◆ READING PASSAGE

:::::

Frank Stoltze: Few know L.A.'s budget better than Bernard Parks. The former police chief turned councilman heads the city council's budget and finance committee.
Bernard Parks: The issues are so enormous and they're so urgent that I don't believe people have gotten their arms around it, because every day we delay costs, money, and positions down the road.
Stoltze: The tall, lanky Parks stands in a narrow hallway behind council chambers. He and his colleagues already have approved eliminating 1,200 city jobs that currently are vacant, and tentatively OK'd laying off 1,200 of the city's 50,000 or so employees. Parks says the layoffs are likely to grow as the city grapples with its biggest budget deficit ever.
Parks: The best case, you could be in the neighborhood of two- to three-thousand, the worst case, it could get to seven- to eight-thousand.
Stoltze: The number, says Parks, depends on the outcome of negotiations with the city's labor unions. The mayor's pushing city workers to give up pay raises, agree to unpaid furlough days, and contribute more to their pension funds to save more than $200 million and avoid massive layoffs.
Parks: None of those discussions have produced real money. There's a lot of discussions, there's talk of early retirement, but until they produce a final outcome, this $200 million is money that doesn't exist.

:::::

◆ TASKS
a - Condense the paragraph of the budget transcript that begins "The tall, lanky Parks" into a short bulleted list that keeps its main facts.
b - According to the budget transcript, what is the mayor pushing city workers to do? List each item.

◆ COLLECTED MATERIAL
:::::

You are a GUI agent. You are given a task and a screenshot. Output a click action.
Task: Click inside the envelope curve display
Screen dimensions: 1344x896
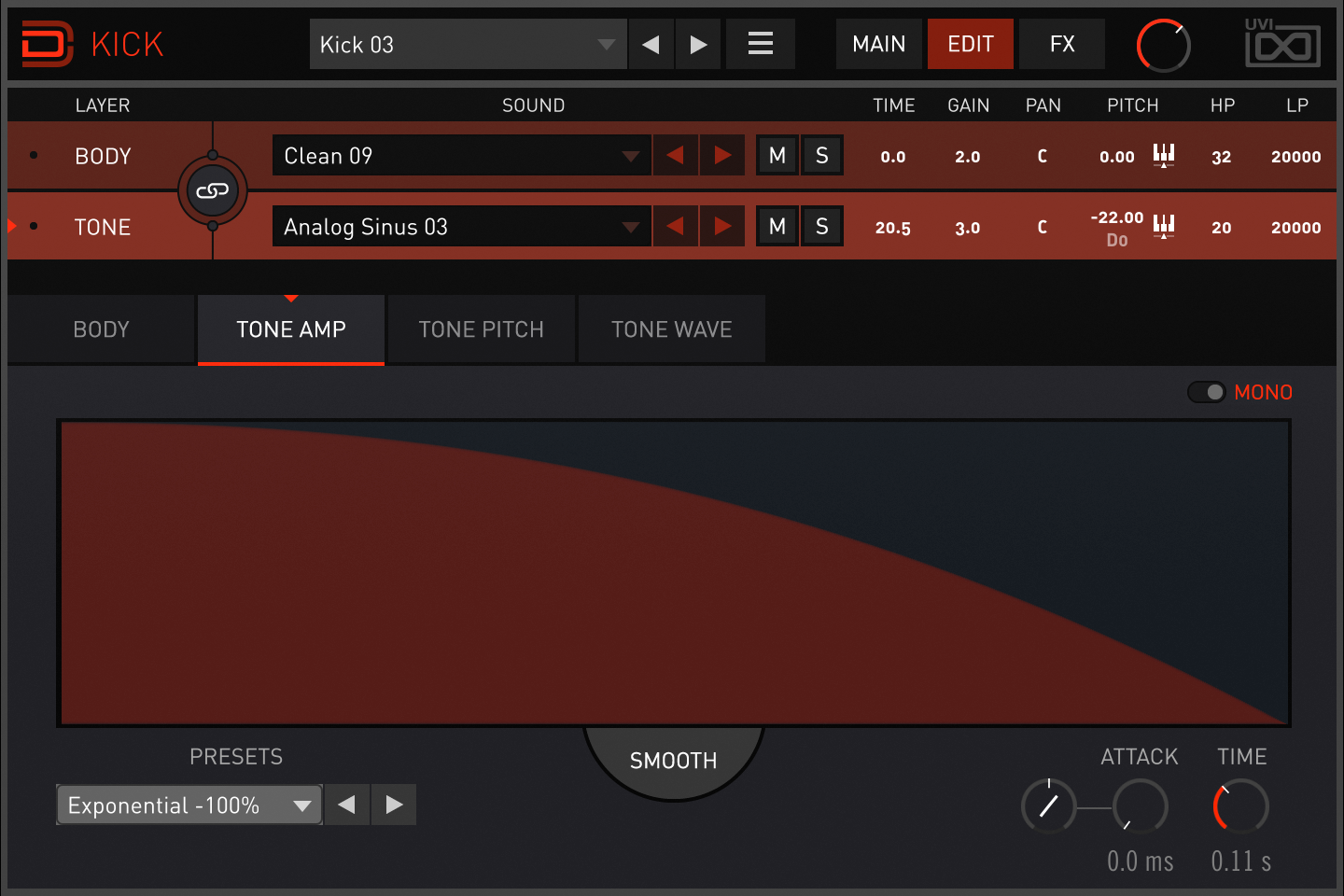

:::::

◆ ANSWER SET
a -
- Parks stands in a narrow hallway behind council chambers.
- He and his colleagues have approved eliminating 1,200 vacant city jobs.
- They have tentatively approved laying off 1,200 of the city's roughly 50,000 employees.
- Parks says the layoffs are likely to grow as the city faces its biggest budget deficit ever.

b -
- Give up pay raises
- Agree to unpaid furlough days
- Contribute more to their pension funds